FIG. 7 is a schematic view of a system that includes an apparatus in accordance with embodiments of the present technology. Any one of the foregoing apparatuses (e.g., memory devices) associated with the PCBs described above with reference to FIGS. 1-6 can be incorporated into or implemented in memory (e.g., a memory device 700) or any of a myriad of larger and/or more complex systems, a representative example of which is system 700 shown schematically in FIG. 7. The system 700 can include the memory device 710, a power source 720, a driver 730, a processor 740, and/or other subsystems or components 750.

The memory device 710, as well as the system 700 overall (e.g., the mother board) and/or other portions therein, can include features generally similar to those of the apparatus described above with reference to FIGS. 1-6 and can therefore include various features for performing a direct read request from a host device. The resulting system 700 can perform any of a wide variety of functions, such as memory storage, data processing, and/or other suitable functions. Accordingly, representative systems 700 can include, without limitation, hand-held devices (e.g., mobile phones, tablets, digital readers, and digital audio players), computers, vehicles, appliances and other products. Components of the system 700 may be housed in a single unit or distributed over multiple, interconnected units (e.g., through a communications network). The components of the system 700 can also include remote devices and any of a wide variety of computer readable media.

From the foregoing, it will be appreciated that specific embodiments of the technology have been described herein for purposes of illustration, but that various modifications may be made without deviating from the technology. In addition, certain aspects of the new technology described in the context of particular embodiments may also be combined or eliminated in other embodiments. Moreover, although advantages associated with certain embodiments of the new technology have been described in the context of those embodiments, other embodiments may also exhibit such advantages and not all embodiments need necessarily exhibit such advantages to fall within the scope of the technology. Accordingly, the present technology and associated technology can encompass other embodiments not expressly shown or described herein.

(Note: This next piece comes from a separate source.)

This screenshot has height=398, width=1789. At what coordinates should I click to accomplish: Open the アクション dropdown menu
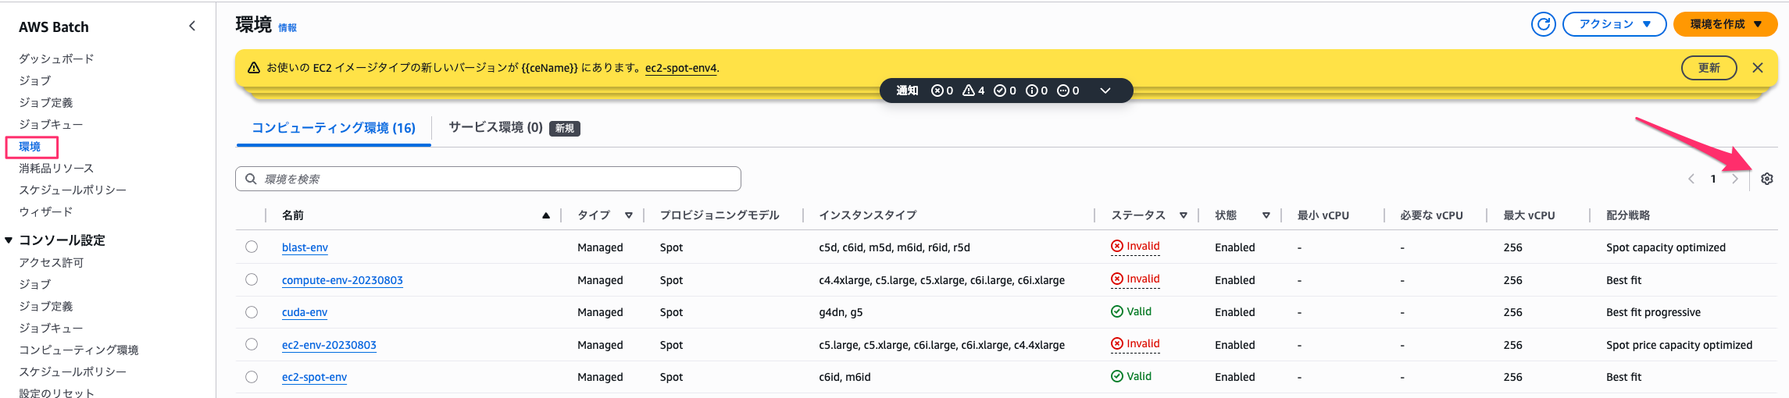point(1614,24)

In the illustrated embodiments above, the apparatuses have been described in the context of DRAM devices. Apparatuses configured in accordance with other embodiments of the present technology, however, can include other types of suitable storage media in addition to or in lieu of DRAM devices, such as, devices incorporating NAND-based or NOR-based non-volatile storage media (e.g., NAND flash), magnetic storage media, phase-change storage media, ferroelectric storage media, etc.

The term “processing” as used herein includes manipulating signals and data, such as writing or programming, reading, erasing, refreshing, adjusting or changing values, calculating results, executing instructions, assembling, transferring, and/or manipulating data structures. The term data structures includes information arranged as bits, words or code-words, blocks, files, input data, system generated data, such as calculated or generated data, and program data. Further, the term “dynamic” as used herein describes processes, functions, actions or implementation occurring during operation, usage or deployment of a corresponding device, system or embodiment, and after or while running manufacturer's or third-party firmware. The dynamically occurring processes, functions, actions or implementations can occur after or subsequent to design, manufacture, and initial testing, setup or configuration.

The above embodiments are described in sufficient detail to enable those skilled in the art to make and use the embodiments. A person skilled in the relevant art, however, will understand that the technology may have additional embodiments and that the technology may be practiced without several of the details of the embodiments described above with reference to FIGS. 1-7.